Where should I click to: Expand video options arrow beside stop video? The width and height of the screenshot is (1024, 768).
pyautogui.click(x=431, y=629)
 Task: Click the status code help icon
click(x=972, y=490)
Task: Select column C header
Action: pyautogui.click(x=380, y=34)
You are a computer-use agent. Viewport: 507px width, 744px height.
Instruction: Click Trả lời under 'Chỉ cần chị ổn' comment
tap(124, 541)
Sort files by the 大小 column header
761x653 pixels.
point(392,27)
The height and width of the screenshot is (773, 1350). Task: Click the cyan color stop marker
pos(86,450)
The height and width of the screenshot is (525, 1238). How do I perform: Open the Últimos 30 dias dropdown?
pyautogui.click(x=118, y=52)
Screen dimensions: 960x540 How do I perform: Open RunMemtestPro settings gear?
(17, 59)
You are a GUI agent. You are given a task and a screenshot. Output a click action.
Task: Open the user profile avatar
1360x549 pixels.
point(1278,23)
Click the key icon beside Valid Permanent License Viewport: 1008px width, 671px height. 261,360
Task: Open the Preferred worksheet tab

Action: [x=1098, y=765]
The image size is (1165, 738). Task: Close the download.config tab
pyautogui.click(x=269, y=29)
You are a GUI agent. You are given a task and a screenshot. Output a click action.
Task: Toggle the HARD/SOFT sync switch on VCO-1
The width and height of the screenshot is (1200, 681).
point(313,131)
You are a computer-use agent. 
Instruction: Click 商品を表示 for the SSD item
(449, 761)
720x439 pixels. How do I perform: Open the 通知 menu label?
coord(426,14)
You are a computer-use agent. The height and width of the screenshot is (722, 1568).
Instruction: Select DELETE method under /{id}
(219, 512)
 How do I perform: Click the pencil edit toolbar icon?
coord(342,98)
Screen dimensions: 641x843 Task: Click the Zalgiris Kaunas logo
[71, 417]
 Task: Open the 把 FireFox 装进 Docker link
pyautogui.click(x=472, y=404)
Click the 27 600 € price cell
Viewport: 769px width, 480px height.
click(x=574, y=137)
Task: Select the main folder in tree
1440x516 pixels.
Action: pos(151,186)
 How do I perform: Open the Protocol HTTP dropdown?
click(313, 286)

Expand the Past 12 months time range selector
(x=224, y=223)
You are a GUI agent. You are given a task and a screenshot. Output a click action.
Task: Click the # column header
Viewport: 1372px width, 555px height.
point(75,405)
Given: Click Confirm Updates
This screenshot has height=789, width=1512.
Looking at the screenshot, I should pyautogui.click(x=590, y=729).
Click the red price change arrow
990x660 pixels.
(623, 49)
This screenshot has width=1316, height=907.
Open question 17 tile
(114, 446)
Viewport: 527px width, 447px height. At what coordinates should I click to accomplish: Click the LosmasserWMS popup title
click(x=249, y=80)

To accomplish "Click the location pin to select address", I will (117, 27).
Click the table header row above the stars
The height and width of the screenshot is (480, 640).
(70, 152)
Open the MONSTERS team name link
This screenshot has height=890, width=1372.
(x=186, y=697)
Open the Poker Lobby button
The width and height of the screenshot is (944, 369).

◆ ◆ ◆ ◆

Every record, restated word for word, should make up your reply.

» **OUTPUT FOR THIS EXERCISE**:
Where should I click to: Expand video options arrow beside stop video? The width and height of the screenshot is (1024, 768).
pyautogui.click(x=431, y=629)
 Task: Click the status code help icon
click(x=972, y=490)
Task: Select column C header
Action: pyautogui.click(x=380, y=34)
You are a computer-use agent. Viewport: 507px width, 744px height.
Instruction: Click Trả lời under 'Chỉ cần chị ổn' comment
tap(124, 541)
Sort files by the 大小 column header
761x653 pixels.
point(392,27)
The height and width of the screenshot is (773, 1350). Task: Click the cyan color stop marker
pos(86,450)
The height and width of the screenshot is (525, 1238). How do I perform: Open the Últimos 30 dias dropdown?
pyautogui.click(x=118, y=52)
Screen dimensions: 960x540 How do I perform: Open RunMemtestPro settings gear?
(17, 59)
You are a GUI agent. You are given a task and a screenshot. Output a click action.
Task: Open the user profile avatar
1360x549 pixels.
point(1278,23)
Click the key icon beside Valid Permanent License Viewport: 1008px width, 671px height. 261,360
Task: Open the Preferred worksheet tab

Action: [x=1098, y=765]
The image size is (1165, 738). Task: Close the download.config tab
pyautogui.click(x=269, y=29)
You are a GUI agent. You are given a task and a screenshot. Output a click action.
Task: Toggle the HARD/SOFT sync switch on VCO-1
The width and height of the screenshot is (1200, 681).
point(313,131)
You are a computer-use agent. 
Instruction: Click 商品を表示 for the SSD item
(449, 761)
720x439 pixels. How do I perform: Open the 通知 menu label?
coord(426,14)
You are a computer-use agent. The height and width of the screenshot is (722, 1568).
Instruction: Select DELETE method under /{id}
(219, 512)
 How do I perform: Click the pencil edit toolbar icon?
coord(342,98)
Screen dimensions: 641x843 Task: Click the Zalgiris Kaunas logo
[71, 417]
 Task: Open the 把 FireFox 装进 Docker link
pyautogui.click(x=472, y=404)
Click the 27 600 € price cell
Viewport: 769px width, 480px height.
click(x=574, y=137)
Task: Select the main folder in tree
1440x516 pixels.
Action: pos(151,186)
 How do I perform: Open the Protocol HTTP dropdown?
click(313, 286)

Expand the Past 12 months time range selector
(x=224, y=223)
You are a GUI agent. You are given a task and a screenshot. Output a click action.
Task: Click the # column header
Viewport: 1372px width, 555px height.
point(75,405)
Given: Click Confirm Updates
This screenshot has height=789, width=1512.
Looking at the screenshot, I should pyautogui.click(x=590, y=729).
Click the red price change arrow
990x660 pixels.
(623, 49)
This screenshot has width=1316, height=907.
Open question 17 tile
(114, 446)
Viewport: 527px width, 447px height. At what coordinates should I click to accomplish: Click the LosmasserWMS popup title
click(x=249, y=80)

To accomplish "Click the location pin to select address", I will (117, 27).
Click the table header row above the stars
The height and width of the screenshot is (480, 640).
(70, 152)
Open the MONSTERS team name link
This screenshot has height=890, width=1372.
(x=186, y=697)
Open the Poker Lobby button
The width and height of the screenshot is (944, 369).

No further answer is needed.